_Tekst źródłowy_:

§ §

Dla tych, którzy zastanawiali się, co stało się z atrakcją Dworca PKS w Dębicy, która stała tam od października ubiegłego roku, mamy odpowiedź.
Biało-żółta budka gastronomiczna, o której niektórzy mówili paczkomat stała przez ponad siedem miesięcy na stanowisku szóstym. W czasach świetności PKS-u odjeżdżały stąd autobusy, którymi podróżni jechali chociażby do Bączałki, Grudnej Górnej, Jodłowej czy Lubczy.
Od kilkunastu miesięcy prawie cały ruch autobusowy skupia się w drugiej części dworca, dlatego jego właściciel mógł spokojnie odstąpić nieco miejsca pod działalność fast-foodową. Była bowiem szansa na obopólne korzyści.
Ludzie, którzy czekali tu na kurs powrotny do domu mieli w tym czasie zyskać możliwość posilenia się zakupionymi w budce hot-dogiem lub zapiekanką. Te największą popularnością cieszą się zazwyczaj wśród młodzież, której tu nie brakowało, bo większość dojeżdża do szkół średnich właśnie autobusami.

§ §

_Przedstawione rekordy_:
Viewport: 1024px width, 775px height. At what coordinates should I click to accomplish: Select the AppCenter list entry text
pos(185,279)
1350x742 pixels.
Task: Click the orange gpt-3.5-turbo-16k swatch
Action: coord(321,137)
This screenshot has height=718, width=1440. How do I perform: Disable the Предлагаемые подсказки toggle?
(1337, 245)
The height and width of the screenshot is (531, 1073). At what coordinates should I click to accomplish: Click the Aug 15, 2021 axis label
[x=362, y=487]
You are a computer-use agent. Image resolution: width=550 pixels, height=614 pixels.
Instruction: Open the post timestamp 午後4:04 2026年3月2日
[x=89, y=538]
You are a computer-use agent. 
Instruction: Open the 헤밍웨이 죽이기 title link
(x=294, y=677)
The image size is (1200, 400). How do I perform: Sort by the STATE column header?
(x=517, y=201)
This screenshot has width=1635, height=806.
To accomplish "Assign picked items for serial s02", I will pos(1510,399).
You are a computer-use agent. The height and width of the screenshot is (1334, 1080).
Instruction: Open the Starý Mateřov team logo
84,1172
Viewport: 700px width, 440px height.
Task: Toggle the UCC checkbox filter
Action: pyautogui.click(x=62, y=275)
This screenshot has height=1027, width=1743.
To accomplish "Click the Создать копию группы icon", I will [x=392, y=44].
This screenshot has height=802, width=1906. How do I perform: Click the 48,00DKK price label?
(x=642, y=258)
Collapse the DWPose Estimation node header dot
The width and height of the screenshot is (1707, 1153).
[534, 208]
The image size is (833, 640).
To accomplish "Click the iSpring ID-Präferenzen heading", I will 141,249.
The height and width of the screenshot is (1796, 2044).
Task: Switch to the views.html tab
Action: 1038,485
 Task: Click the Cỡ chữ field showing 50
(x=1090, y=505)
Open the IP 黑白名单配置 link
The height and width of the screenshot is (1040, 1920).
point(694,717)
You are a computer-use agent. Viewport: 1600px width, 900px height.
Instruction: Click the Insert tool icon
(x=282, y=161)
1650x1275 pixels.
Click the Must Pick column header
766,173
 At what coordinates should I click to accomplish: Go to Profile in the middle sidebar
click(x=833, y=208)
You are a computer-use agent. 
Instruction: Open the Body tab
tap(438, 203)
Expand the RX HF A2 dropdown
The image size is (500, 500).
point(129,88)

§ §

_Cele ćwiczenia_:
A) Na podstawie tekstu o budce na dworcu w Dębicy odpowiedz na pytania:
(i) Od kiedy budka stała na dworcu?
(ii) Na którym stanowisku się znajdowała?
(iii) Jakie jedzenie mogli kupić w niej podróżni?
B) Wypisz wszystkie miejscowości, do których według tekstu o budce na dworcu w Dębicy odjeżdżały autobusy ze stanowiska szóstego.
C) Dopisz dalszy ciąg tekstu o budce na dworcu w Dębicy, zaczynając po jego ostatnim zdaniu.
Rekordy stanowią materiał niezależny od tekstu o budce na dworcu w Dębicy.

_Oczekiwane odpowiedzi_:
A)
(i) Od października ubiegłego roku.
(ii) Na stanowisku szóstym.
(iii) Hot-doga lub zapiekankę.

B) Bączałka, Grudna Górna, Jodłowa, Lubcza

C)
Jednak po siedmiu miesiącach pewnie okazało się, że interes się nie kręci, bo na początku tego tygodnia zauważyliśmy, że budka zniknęła. Jedną z przyczyn mogło być to, że – jak stwierdził jeden z moich znajomych – ceny były tam z kosmosu, a młodzi woleli kupić hot-doga w jednym z pobliskich sklepów sieciowych. Był po prostu tańszy.
Właściciel lokalu gastronomicznego na kółkach nie zamierza jednak łatwo się poddawać. Teraz został on zaparkowany przy Galerii Dębickiej. Czy nowe miejsce okaże się szczęśliwsze i bardziej sprzyjające pod względem komercyjnym, przekonamy się pewnie niedługo.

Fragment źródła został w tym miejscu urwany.